This report benchmarks GPU options for deploying Scope’s real-time video diffusion inference pipelines, focusing on performance (FPS), VRAM fit / OOM risk, and cost-efficiency across multiple resolutions (320×576 up to 768×1344) and four pipelines: reward-forcing, longlive, streamdiffusionv2, and krea-realtime-video

RTX 5090 vs H100 SXM vs H200 SXM
Key takeaways
- H200 SXM is the fastest in every case where it successfully runs, typically delivering ~5–15% higher FPS than H100 SXM.
- H100 SXM is the best default choice for production: it is close to H200 performance, has much more VRAM headroom than RTX 5090, and avoids many OOM failures at higher resolutions.

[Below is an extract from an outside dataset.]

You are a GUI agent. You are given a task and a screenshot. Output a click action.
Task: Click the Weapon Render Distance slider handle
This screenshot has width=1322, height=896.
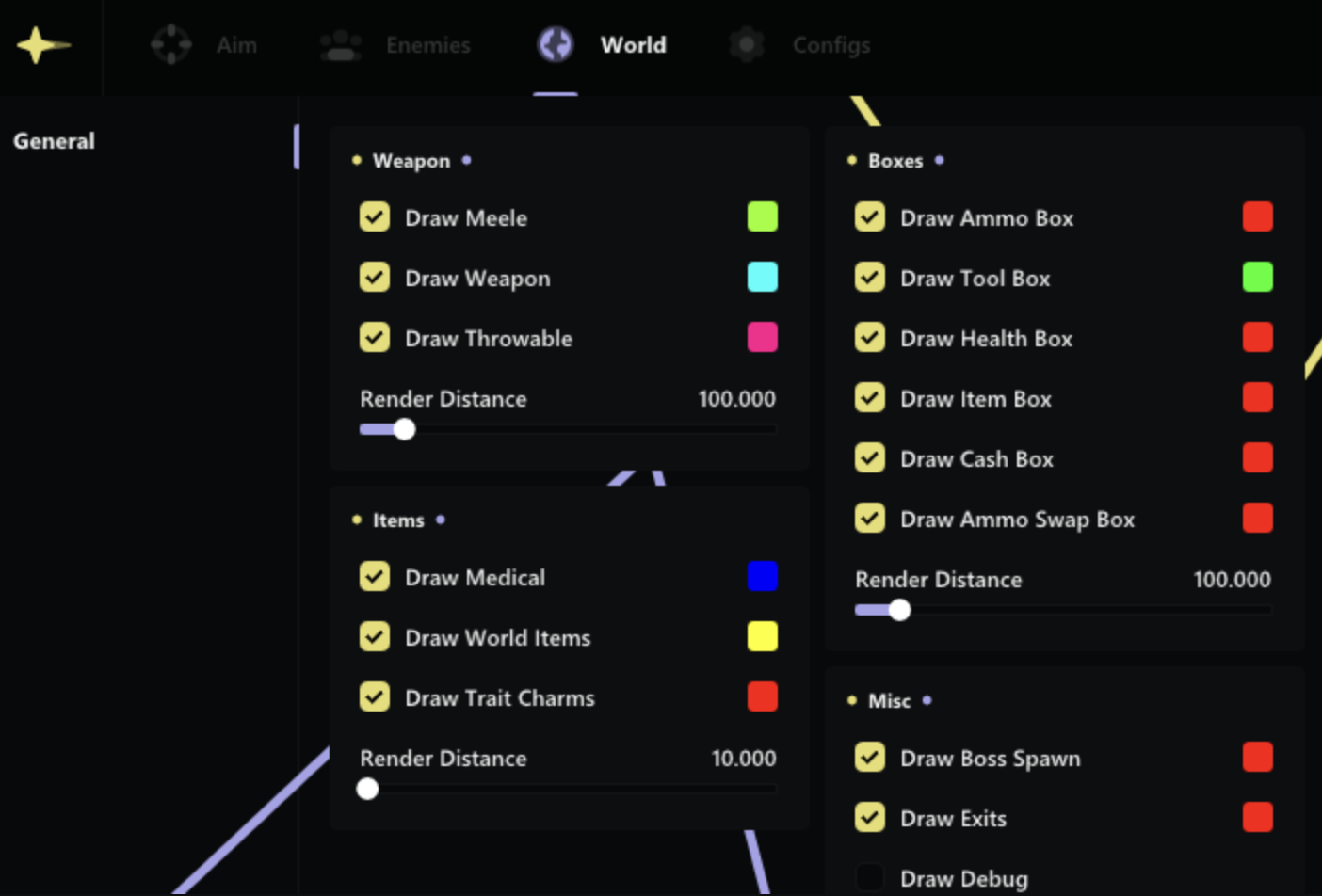404,429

- RTX 5090 is the best value when it fits in 32GB VRAM, offering strong throughput per dollar at low-to-mid resolutions, but it hits OOM earlier and fails on more memory-heavy cases (notably krea-realtime-video).
- Provider choice matters at low resolutions (when GPUs are underutilized). In several low-res tests, RTX 5090 on TensorDock was ~10–30% faster than RunPod, while results converge at higher resolutions where GPUs saturate.
- Across this benchmark set, reward-forcing is the highest-FPS pipeline overall.
Practical guidance (what to pick)
- Choose RTX 5090 if you are primarily cost-sensitive and your target pipeline + resolution reliably fits in 32GB.
- Choose H100 SXM if you need a single option that works across most resolutions and pipelines with strong performance and fewer OOM surprises.
- Choose H200 SXM if you need maximum throughput / lowest latency and are willing to pay a premium for a modest speed uplift over H100.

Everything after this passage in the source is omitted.